Andrew was a colorful and magnetic personality, as humorous as he was passionate. On the day we first met in August 2009, his beautiful and precocious children had apparently painted his toenails. It was during that first meeting that I showed him video footage of an investigation into ACORN. He told me the establishment would call the actions of the employees in the first tape, “an isolated incident.” “We’re going to embarrass the media if they try to cover this up,” he told me. Perhaps that’s why they want us on a leash.
While Andrew and I were very different people in many respects, there was a certain commonality in how we thought about and approached things. When engaged, there was a special creative process between the two of us. We both appreciated the theater of the absurd. “What if?” he posited mischievously. “Why not?” I would respond, adding fuel to the fire. At one event we were speaking to a friendly audience about a future video concept in which I planned to take a government subsidy to an outlandish extreme. Nobody in the audience had any idea what we were talking about. Andrew and I essentially gave up trying to convince them and instead started scheming with each other right there in front of the crowd, escalating towards the eventual media response. (I’m filming undercover right now for that idea). I wish I had a video of that moment with Andrew, though.
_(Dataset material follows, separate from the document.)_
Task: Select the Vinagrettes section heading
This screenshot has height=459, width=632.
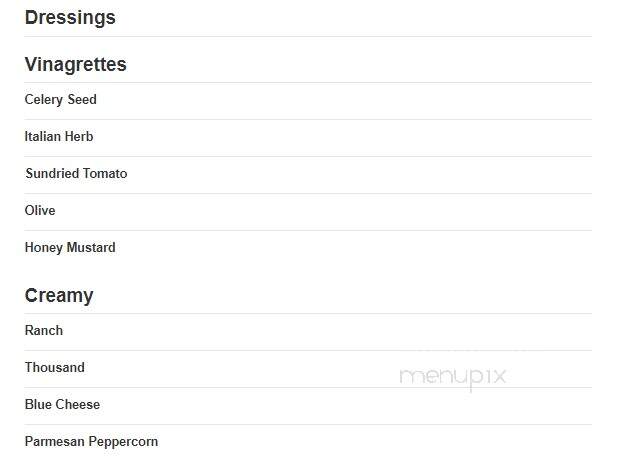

Andrew could at one moment be so light-hearted and in the next be a raging pitbull, filled with passion, a man with a world to take on and no time to waste. Recently, we wanted to call a reporter out, and were writing the email to the reporter on the phone with each other. When the reporter challenged the validity of the allegations we were making, I was anxious to reveal the tape proving it was true. Borrowing a page from the media’s playbook, though, Andrew told me simply to tell him that I had a “reliable source.” Many people might find such an attribution insufficient, but how could a reporter? We were both somewhat inspired by Saul Alinsky — attempting to highlight hypocrisy by making ’em live up to their own book of rules.
I’ve had a reoccurring thought of late – particularly as I’m engaged in lawsuits, depositions, subpoenas, and of course the battles with the media. I had this thought again after I got off the phone with Andrew last night after another conversation about speaking truth to power. There is nothing in this life as sweet as justice and nothing as motivating as injustice. A lot of people in the media and in the wider world waste their time pursuing power, money and glory. I’ve always found more interesting and important the pursuit of justice, the fight to expose facts and inform people, which can be quite a battle in and of itself. There is noble purpose in fighting. Andrew Breitbart took up arms in that fight with a zeal, an energy, and an optimism which was and always will be an inspiration to me. He fought with everything he had to expose media injustice.
I’ve gotten messages from people this morning asking, “What are you going to do now?” Certainly, it would have taken an army to stop him and just as certainly it is going to take an army to replace him. But in my head I can hear the response come from Andrew: “What are *you* going to do about it now?” What we need are just a few good citizens with both courage and willpower. The courage to act with conscience and conviction, consequences and misconceptions be damned.
God bless you, Andrew Breitbart; thank you for all you’ve taught me and all that you’ve given to us all.